Серж Гензбур: Интервью / Сост. Б. Байон | страница 75



Избавиться от алкогольной и табачной зависимости нелегко, однако это необходимо. В конце концов я понял, что это вредит здоровью, действительно разрушает меня, мой мозг, мои легкие, всего меня. Надо сказать, я настолько пресыщен разнообразными ядовитыми веществами, что теперь с удовольствием очищаю организм.

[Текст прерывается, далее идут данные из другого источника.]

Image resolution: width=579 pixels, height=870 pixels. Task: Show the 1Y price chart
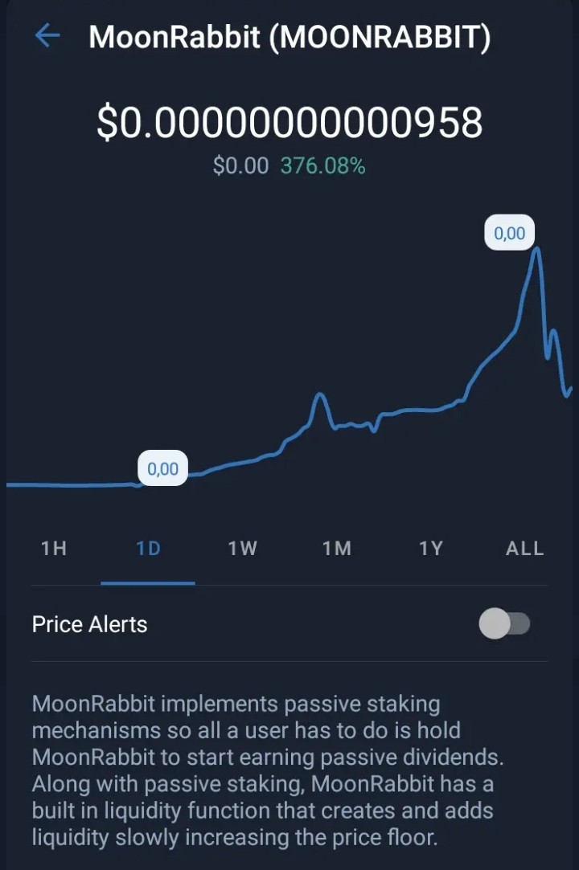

Я шел по жизни очень быстро; люди, города мелькали перед глазами, словно я летел на карусели. Однако я успевал многое видеть, замечать, я успевал полюбоваться природой, остановить взгляд на клене, насладиться пейзажем. Я знаю, я был ранен в самое сердце, ведь я перенес инфаркт, но очень надеюсь, что смогу выжить.

Я прекрасно сознаю, что мои песни часто агрессивны. Знаете, некоторые пишут музыку по-школярски, по-ученически, другие, напротив, по-учительски, а я люблю ломать свое музыкальное перо, люблю спотыкаться и ошибаться.

Что означает для вас успех вашей песни[234] Poupée de cire?

Сорок пять миллионов франков.

А кроме денег?

Ну, разве что удовлетворение, но это смешно. Меня знали как замкнутого типа, чертовски интеллектуального, загадочного, не понятого соотечественниками, — и вот теперь извольте...


Я могу помышлять лишь о собственной проекции на сцене, чтобы там возник я — такой, как есть. После конкурса я ощущаю, что надо мной поглумились. Но как дерьмово для типа, которому хотелось творить, ощутить, что над ним поглумились. Если хотят посмеяться, то смеются. Уж я в этом кое-что понимаю! В конце концов, я предпочел бы, чтобы смеялись поменьше и чтобы я действительно оставался собой. А на это все — плевать.

Я не давал обязательства избрать профессию свободного художника. Кто-то отправляется в контору, но в шесть вечера он уже свободен. Я — нет, я свободен весь день, но это означает, что вовсе не свободен. Ночью, с двух или четырех часов, когда мне удается лечь, меня все время одолевают мелодии. Это противно, но попробуй избавься от них. Чудовищное ремесло! Я кропаю пустячок, отправляюсь в Югославию, а мне возвращают его — он звучит по-югославски на радио. Накропал другую штуку, Javanaise, смотрю прямой репортаж и слышу: J’avoue j’en ai bavé pas vous — это Жюльет Греко. А я сижу за фортепиано, и это возвращается ко мне как бумеранг! И эта безумная сторона профессии может сожрать человека, если у него нет головы на плечах.

Забавно, что я, закрытый, — этакий умник, интеллектуал, непонятный и не понятый окружающими — ведь так обо мне говорили! — вдруг обрел гигантскую популярность. На самом деле, я себе представить не могу, что бы было, если б я предстал перед зрителями таким, какой я есть на самом деле. Скорее всего, это был бы полный провал. Поэтому мне пришлось себя переделывать для публики, я же не хочу, чтоб меня помидорами закидали. Для такого человека, как я, провал был бы невыносим.